[Testo della pagina]
■ ■ ■

Il Tribunale civile di Roma ha condannato il ministero della Difesa stabilendo un risarcimento di circa 400 mila euro in favore dei familiari di Michele Cannavò, motorista navale della Marina Militare, deceduto a causa di un mesotelioma pleurico provocato dall’esposizione prolungata all’amianto. Lo dice l’osservatorio nazionale amianto. Cannavò, originario della provincia di Catania, e residente a Siracusa, ha servito per 34 anni lo Stato tra il servizio militare e civile, operando in ambienti contaminati e privi di adeguate protezioni. Imbarcato su diverse unità navali - tra cui la Nave Albatros e il Moc 1201 - e impiegato nell’Arsenale Militare di Augusta, è stato quotidianamente a contatto con fibre di amianto: nei motori, nei corridoi, nei rivestimenti delle condotte, fino agli stessi ambienti di vita delle navi, dice l’Ona.

■ ■ ■

[Righe estratte]
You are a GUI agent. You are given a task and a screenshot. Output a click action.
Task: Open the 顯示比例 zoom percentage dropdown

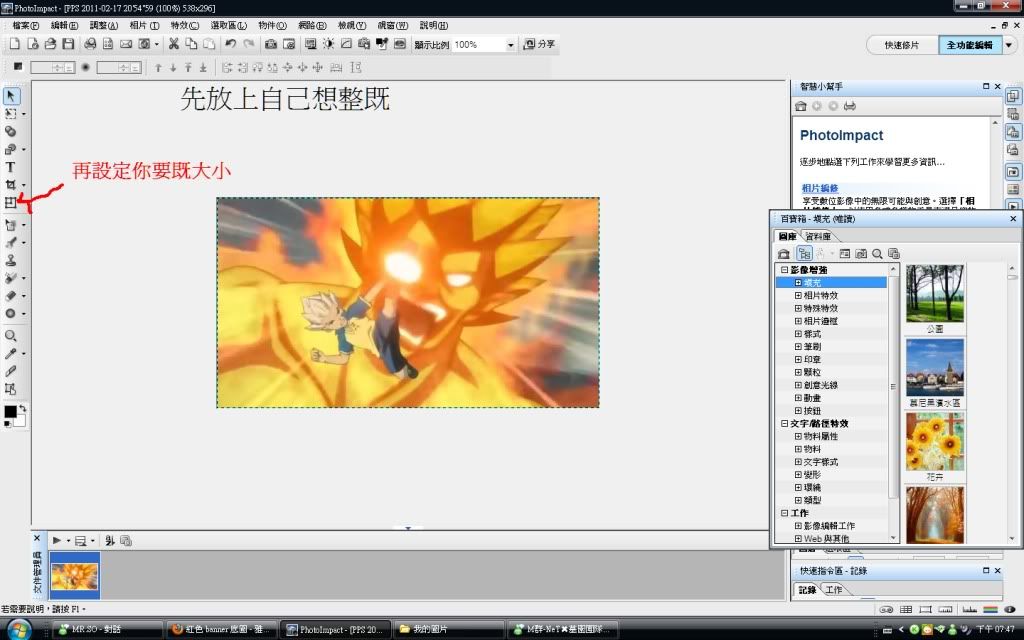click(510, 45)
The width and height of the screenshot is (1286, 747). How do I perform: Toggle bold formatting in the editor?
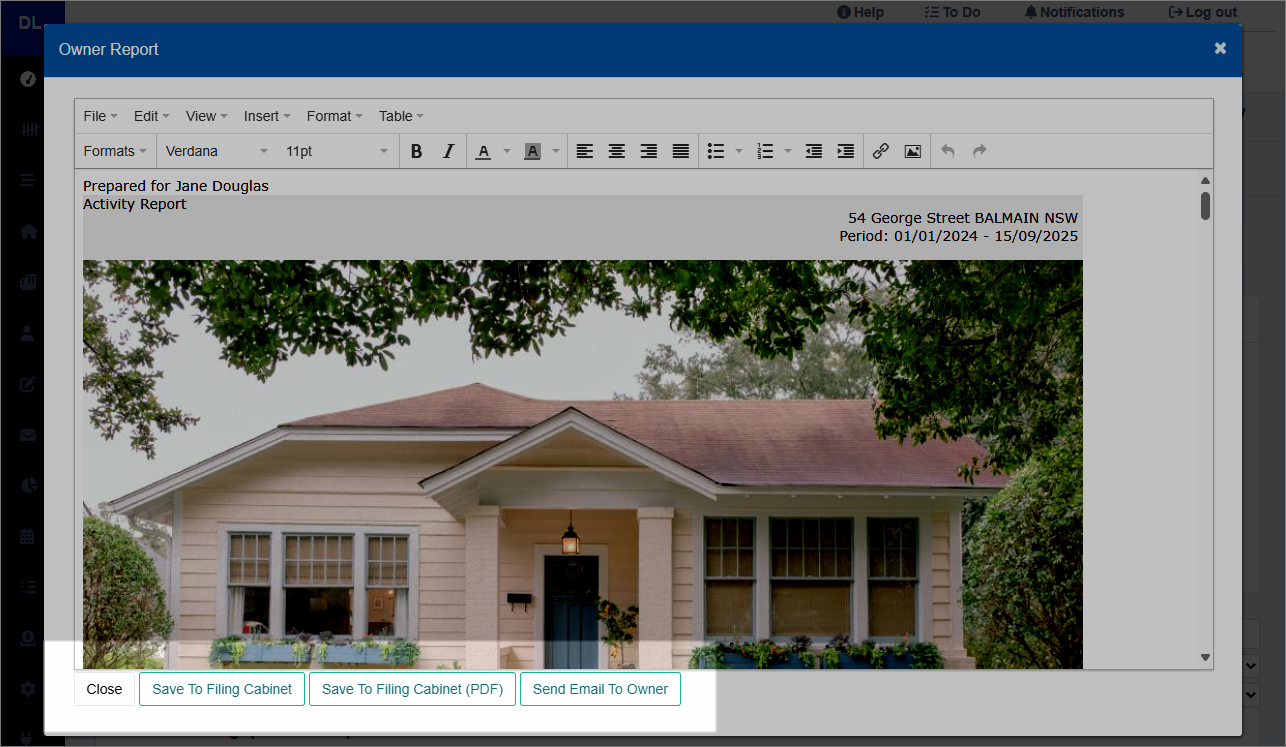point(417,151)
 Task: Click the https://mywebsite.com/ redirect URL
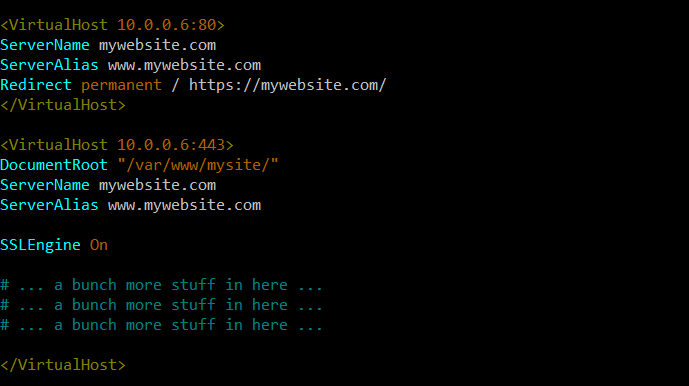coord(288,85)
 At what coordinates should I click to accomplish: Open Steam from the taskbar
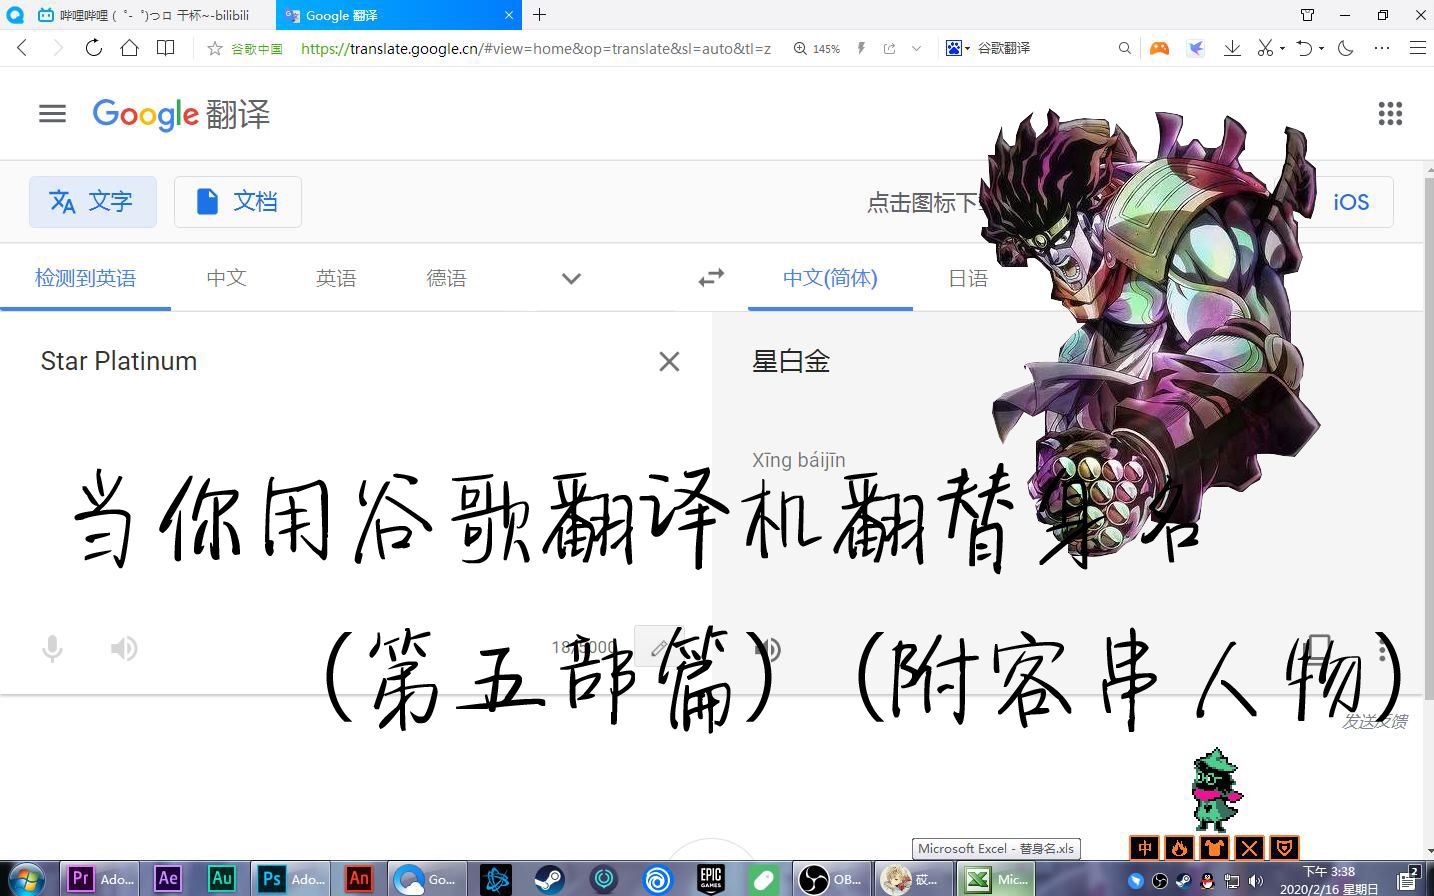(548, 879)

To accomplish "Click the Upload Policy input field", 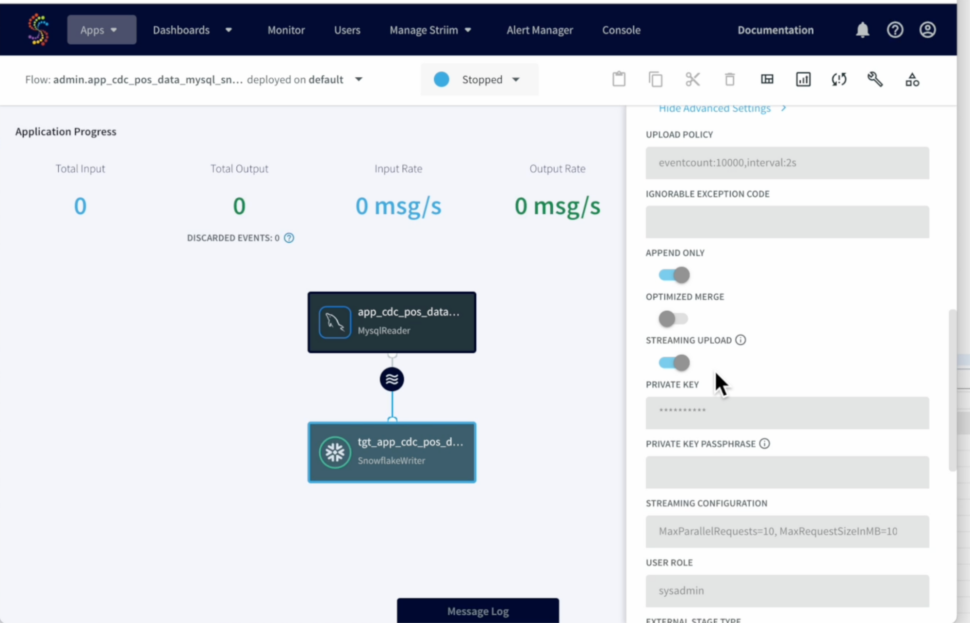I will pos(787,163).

■ ■ ■

[Problema da risolvere]
Rispondi alle domande usando il testo della pagina.
1. A quanto ammonta il risarcimento stabilito dal Tribunale civile di Roma?
2. Per quanti anni Michele Cannavò ha servito lo Stato?
3. In quale arsenale è stato impiegato?

[Risposta al compito]
1. Circa 400 mila euro.
2. 34 anni.
3. Nell'Arsenale Militare di Augusta.